* WHAT THE EXERCISE ASKS *
Please update the data below by changing every "Parohia" to "Parish" and leaving everything else as it is.

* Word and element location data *
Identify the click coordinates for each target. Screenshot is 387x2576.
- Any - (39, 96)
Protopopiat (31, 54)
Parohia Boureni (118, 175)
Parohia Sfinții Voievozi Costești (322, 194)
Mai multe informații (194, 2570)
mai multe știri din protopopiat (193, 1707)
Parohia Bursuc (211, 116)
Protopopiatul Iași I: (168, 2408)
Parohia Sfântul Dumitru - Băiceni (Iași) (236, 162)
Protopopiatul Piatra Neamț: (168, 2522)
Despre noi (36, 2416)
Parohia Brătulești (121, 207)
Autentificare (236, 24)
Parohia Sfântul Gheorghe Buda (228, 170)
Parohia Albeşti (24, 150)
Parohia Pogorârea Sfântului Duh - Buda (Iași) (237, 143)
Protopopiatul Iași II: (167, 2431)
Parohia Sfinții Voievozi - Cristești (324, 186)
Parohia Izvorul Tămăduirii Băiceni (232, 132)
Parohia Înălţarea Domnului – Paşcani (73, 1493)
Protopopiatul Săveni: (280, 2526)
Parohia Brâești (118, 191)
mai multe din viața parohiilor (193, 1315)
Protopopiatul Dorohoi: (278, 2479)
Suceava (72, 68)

* EXPECTED OUTPUT *
Identify the click coordinates for each target. Screenshot is 387x2576.
- Any - (39, 96)
Protopopiat (31, 54)
Parish Boureni (118, 175)
Parish Sfinții Voievozi Costești (322, 194)
Mai multe informații (194, 2570)
mai multe știri din protopopiat (193, 1707)
Parish Bursuc (211, 116)
Protopopiatul Iași I: (168, 2408)
Parish Sfântul Dumitru - Băiceni (Iași) (236, 162)
Protopopiatul Piatra Neamț: (168, 2522)
Despre noi (36, 2416)
Parish Brătulești (121, 207)
Autentificare (236, 24)
Parish Sfântul Gheorghe Buda (228, 170)
Parish Albeşti (24, 150)
Parish Pogorârea Sfântului Duh - Buda (Iași) (237, 143)
Protopopiatul Iași II: (167, 2431)
Parish Sfinții Voievozi - Cristești (324, 186)
Parish Izvorul Tămăduirii Băiceni (232, 132)
Parish Înălţarea Domnului – Paşcani (73, 1493)
Protopopiatul Săveni: (280, 2526)
Parish Brâești (118, 191)
mai multe din viața parohiilor (193, 1315)
Protopopiatul Dorohoi: (278, 2479)
Suceava (72, 68)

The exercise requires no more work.